The company agreed Friday to buy OpenTable, the giant of the restaurant bookings business, for $2.6 billion in cash. With the deal, it is hoping that consolidating the businesses of reserving seats for planes and for restaurants will be a smooth and profitable combination.

It is the biggest deal yet by Priceline, which has turned to acquisitions to bolster its stable of online brands. Last year the company completed its $1.8 billion takeover of Kayak, the travel comparison site.

The deal was not driven by a slowdown in Priceline’s core businesses, according to the company’s chief executive, Darren R. Huston. The company has reported seven straight years of rising profit, earning $1.9 billion last year.

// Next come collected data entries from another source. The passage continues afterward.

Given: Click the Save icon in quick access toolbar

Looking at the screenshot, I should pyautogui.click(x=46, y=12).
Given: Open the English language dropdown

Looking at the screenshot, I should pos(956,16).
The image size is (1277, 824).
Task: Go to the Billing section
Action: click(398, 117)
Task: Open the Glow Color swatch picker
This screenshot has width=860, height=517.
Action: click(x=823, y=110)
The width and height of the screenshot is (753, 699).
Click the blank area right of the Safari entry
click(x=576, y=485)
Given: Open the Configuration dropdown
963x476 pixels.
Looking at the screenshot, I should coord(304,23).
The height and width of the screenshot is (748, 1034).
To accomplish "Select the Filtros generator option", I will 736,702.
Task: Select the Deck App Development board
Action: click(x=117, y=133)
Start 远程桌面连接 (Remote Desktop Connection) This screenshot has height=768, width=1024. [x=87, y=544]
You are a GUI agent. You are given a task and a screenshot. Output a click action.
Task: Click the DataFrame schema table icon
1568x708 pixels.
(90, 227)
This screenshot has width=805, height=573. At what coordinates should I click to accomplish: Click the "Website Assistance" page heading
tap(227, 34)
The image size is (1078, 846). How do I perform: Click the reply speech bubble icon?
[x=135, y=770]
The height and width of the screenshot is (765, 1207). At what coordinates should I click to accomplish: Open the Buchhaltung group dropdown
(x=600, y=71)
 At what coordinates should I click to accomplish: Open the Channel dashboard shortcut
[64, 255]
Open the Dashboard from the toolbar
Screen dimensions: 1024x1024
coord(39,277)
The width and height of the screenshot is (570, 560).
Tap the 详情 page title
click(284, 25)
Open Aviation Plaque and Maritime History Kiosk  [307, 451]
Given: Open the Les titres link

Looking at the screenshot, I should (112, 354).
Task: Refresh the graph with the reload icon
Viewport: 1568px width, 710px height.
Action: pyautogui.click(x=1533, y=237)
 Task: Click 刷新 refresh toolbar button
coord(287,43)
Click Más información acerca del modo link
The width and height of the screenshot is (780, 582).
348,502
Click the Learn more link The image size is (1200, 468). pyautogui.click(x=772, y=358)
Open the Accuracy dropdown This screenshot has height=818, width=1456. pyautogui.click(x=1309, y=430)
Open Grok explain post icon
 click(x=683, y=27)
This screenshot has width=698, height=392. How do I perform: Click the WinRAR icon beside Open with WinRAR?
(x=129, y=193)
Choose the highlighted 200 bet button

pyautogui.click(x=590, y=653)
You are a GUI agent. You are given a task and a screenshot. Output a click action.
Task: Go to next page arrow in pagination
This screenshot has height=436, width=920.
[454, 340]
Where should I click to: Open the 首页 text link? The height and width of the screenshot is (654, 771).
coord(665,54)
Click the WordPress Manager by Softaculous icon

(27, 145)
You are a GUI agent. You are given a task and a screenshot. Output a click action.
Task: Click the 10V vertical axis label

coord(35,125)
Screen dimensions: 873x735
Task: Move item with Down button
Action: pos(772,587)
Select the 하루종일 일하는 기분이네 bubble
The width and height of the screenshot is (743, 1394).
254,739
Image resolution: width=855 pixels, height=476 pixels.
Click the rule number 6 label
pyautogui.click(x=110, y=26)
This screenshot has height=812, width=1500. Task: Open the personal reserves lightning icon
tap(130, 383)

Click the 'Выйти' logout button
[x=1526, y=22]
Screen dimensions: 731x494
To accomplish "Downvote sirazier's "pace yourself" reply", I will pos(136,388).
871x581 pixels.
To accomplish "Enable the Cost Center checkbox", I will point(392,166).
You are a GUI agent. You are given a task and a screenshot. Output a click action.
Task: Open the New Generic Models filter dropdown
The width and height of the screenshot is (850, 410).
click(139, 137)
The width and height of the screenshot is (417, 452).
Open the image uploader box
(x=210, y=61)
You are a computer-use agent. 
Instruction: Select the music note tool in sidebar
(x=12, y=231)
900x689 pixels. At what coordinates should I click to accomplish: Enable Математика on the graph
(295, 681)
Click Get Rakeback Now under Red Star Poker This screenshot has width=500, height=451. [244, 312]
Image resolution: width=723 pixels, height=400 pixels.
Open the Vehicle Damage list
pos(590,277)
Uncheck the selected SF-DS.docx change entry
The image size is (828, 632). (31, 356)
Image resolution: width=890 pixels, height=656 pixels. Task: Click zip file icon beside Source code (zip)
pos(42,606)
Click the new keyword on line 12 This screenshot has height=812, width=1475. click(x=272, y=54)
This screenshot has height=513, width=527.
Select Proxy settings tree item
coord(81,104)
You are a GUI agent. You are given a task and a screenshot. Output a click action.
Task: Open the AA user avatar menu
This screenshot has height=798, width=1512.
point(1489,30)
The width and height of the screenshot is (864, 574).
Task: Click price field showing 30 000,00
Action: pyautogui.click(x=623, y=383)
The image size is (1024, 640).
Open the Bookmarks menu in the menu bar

But it had long weighed a potential partnership or acquisition of OpenTable, having met its management team at numerous conferences over the years.

The two companies aren’t quite the same. Priceline serves as an online travel agency, collecting commissions on user reservations through its namesake travel brand as well as Kayak and Booking.com. Over its 16 years OpenTable has spent time and money integrating its software into restaurants’ systems, essentially managing their inventory of seats and letting them keep track of repeat customers.

That business has grown to encompass more than 15 million diners each month at 31,000 restaurants.

But to Huston, both companies at their core focus on managing local supply. And both of them have been working on improving their mobile offerings, with OpenTable’s new mobile-payment system looking especially promising. For its part, Priceline could help lift OpenTable’s presence outside the United States.

Priceline is paying $103 a share through a tender offer for the restaurant booking site, a 46 percent premium to Thursday’s closing price.